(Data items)
%%
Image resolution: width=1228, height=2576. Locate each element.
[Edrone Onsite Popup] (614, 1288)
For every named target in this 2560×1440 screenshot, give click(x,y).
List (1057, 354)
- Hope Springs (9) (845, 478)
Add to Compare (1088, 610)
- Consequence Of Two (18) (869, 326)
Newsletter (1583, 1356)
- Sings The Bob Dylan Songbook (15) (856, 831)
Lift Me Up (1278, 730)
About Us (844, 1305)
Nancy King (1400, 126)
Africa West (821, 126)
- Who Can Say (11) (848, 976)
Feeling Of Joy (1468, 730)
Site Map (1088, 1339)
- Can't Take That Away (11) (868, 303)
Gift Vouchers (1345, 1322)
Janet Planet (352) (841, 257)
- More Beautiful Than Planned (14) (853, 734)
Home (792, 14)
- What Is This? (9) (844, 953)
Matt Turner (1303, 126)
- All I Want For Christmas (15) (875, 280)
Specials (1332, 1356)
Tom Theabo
%%
** Problem to work on **
Please repeat each line from the one with "- Sings The" through the last line of the data above, and add nothing.

** Exercise response **
- Sings The Bob Dylan Songbook (15) (856, 831)
Lift Me Up (1278, 730)
About Us (844, 1305)
Nancy King (1400, 126)
Africa West (821, 126)
- Who Can Say (11) (848, 976)
Feeling Of Joy (1468, 730)
Site Map (1088, 1339)
- Can't Take That Away (11) (868, 303)
Gift Vouchers (1345, 1322)
Janet Planet (352) (841, 257)
- More Beautiful Than Planned (14) (853, 734)
Home (792, 14)
- What Is This? (9) (844, 953)
Matt Turner (1303, 126)
- All I Want For Christmas (15) (875, 280)
Specials (1332, 1356)
Tom Theabo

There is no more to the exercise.